2017 ISAKOS Biennial Congress Paper #189
Calf Muscle Atrophy and Achilles Tendon Elongation After Acute Achilles Tendon Rupture
Juuso Heikkinen, MD, Oulu FINLAND
Iikka Lantto, MD, PhD, Oulu FINLAND
Tapio Flinkkila, MD, Oulu FINLAND
Pertti Siira, Ft, Oulu FINLAND
Vesa Laine, Ft, Oulu FINLAND
Jaakko Niinimaki, Prof, Oulu FINLAND
Pasi Ohtonen, Biost, Oulu FINLAND
Juhana Leppilahti, Prof, Oulu FINLAND
Oulu University Hospital, Oulu, FINLAND
FDA Status Not Applicable
Calf muscle atrophy and Achilles tendon elongation seems to be the principal structural explanations for calf muscle strength deficit at short and long term follow up and also explain surgery related greater plantar flexion strength compared conservative treatment after acute Achilles tendon rupture.
Despite good clinical results of surgery and conservative treatment for acute Achilles tendon rupture (ATR), surgery may result in 10-18% better calf muscle strength. However, 12-18% strength deficit compared to the unaffected leg usually remains even in long-term follow up.
We aimed to assess whether Achilles tendon elongation and calf muscle volume changes could explain the difference in calf muscle strength between conservative treatment and surgery and side-to side strength deficit of calf muscle for patients with operatively treated ATR in long term follow-up.
Group 1; 60 patients with acute ATRs were randomized to surgery or conservative treatment. Conservative treatment and post operative treatments were identical; cast immobilization for one week, followed by functional orthosis for 6 weeks, which allowed full weight bearing after week 1 and active plantar flexion after week 5 post injury. At 18 months, MRI was used to evaluate the volume of calf muscles and the length of the affected Achilles tendon.
Group 2; 60 patients with acute ATRs were randomized to simple end-to-end repair or augmented repair, both with postoperative bracing allowing free active plantar flexion for 3 weeks. After follow-up of =13 years, 55 patients (28 non-augmented, 27 augmented) were re-examined and MRI was used to evaluate the volume of calf muscles, and the length of the Achilles tendons for both legs.
Group 1; At 18 months, the mean differences between healthy and affected soleus muscle volumes were 83.2 cm3 (17.7%) after surgery and 115.5 cm3 (24.8%) after conservative treatments (difference between means: 33.1 cm3, 95% CI: 1.3 to 65.0, p = 0.042). Achilles tendon length from calcaneal insertion to soleus muscle MTJ for affected leg was 18.7mm longer for conservative treatment compared operative treatment (95% CI: 8.5 to 28.8, p<0.001). All patients in group 1 suffered up to 21% calf muscle atrophy for affected leg, which was compensated by 11% hypertrophy in flexor hallucis longus (FHL) (p=0.001 in all).

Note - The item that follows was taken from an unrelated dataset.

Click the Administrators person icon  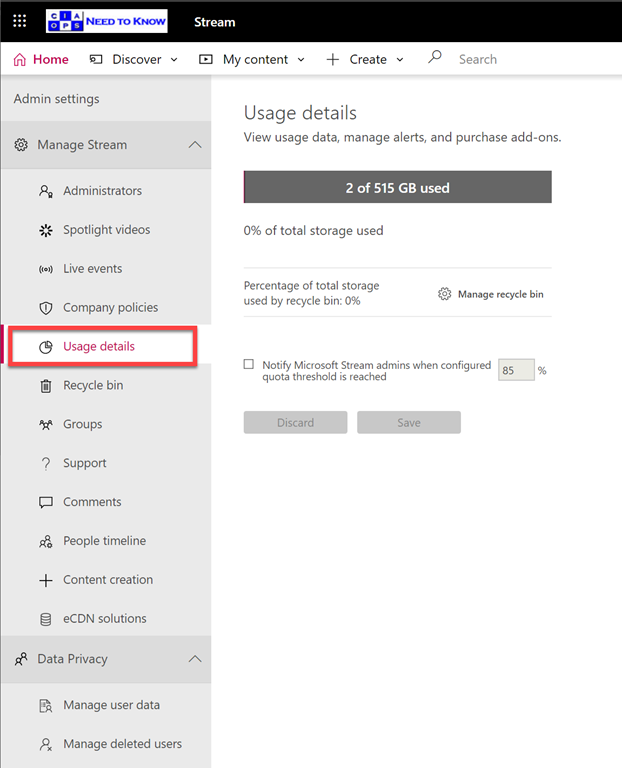pos(45,191)
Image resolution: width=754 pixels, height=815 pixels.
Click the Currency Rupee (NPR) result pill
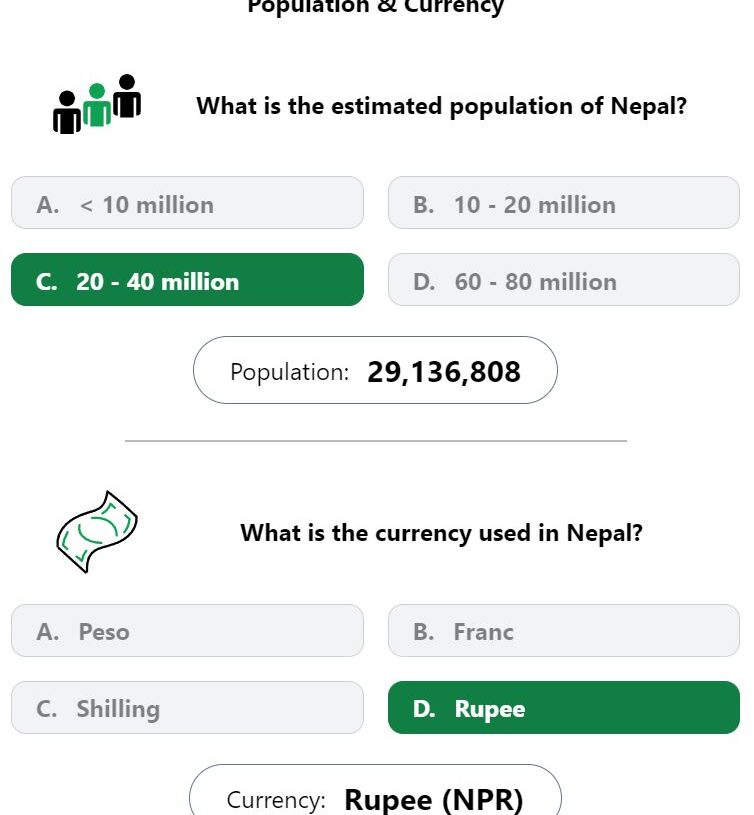click(375, 790)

Group 2; At 14 years patients in group 2 suffered up to 12% calf muscle atrophy for affected leg which was compensated by 5.4% hypertrophy in flexor halluces longus (FHL) (p=0.001 in all). Achilles tendon length from calcaneal insertion to medial gastrocnemius muscle MTJ for affected leg was 12.1mm longer compared healthy tendon (95% CI, 8.6 to 15.6, p<0.001).
At 18 months ATR conservative treatment with a functional rehabilitation protocol resulted in greater soleus muscle atrophy and 19 mm longer calcaneus to soleus MTJ length to surgical treatment. At 14 years ATR operative treatment resulted up to 12% calf muscle atrophy and 12mm longer Achilles tendon of the affected leg. Calf muscle atrophy in the affected leg was compensated with hypertrophy of the FHL both in short and long term follow-up. Achilles tendon elongation may be the principal structural explanation of calf muscle atrophy and muscle strength deficit at short and long term follow-up after ATR.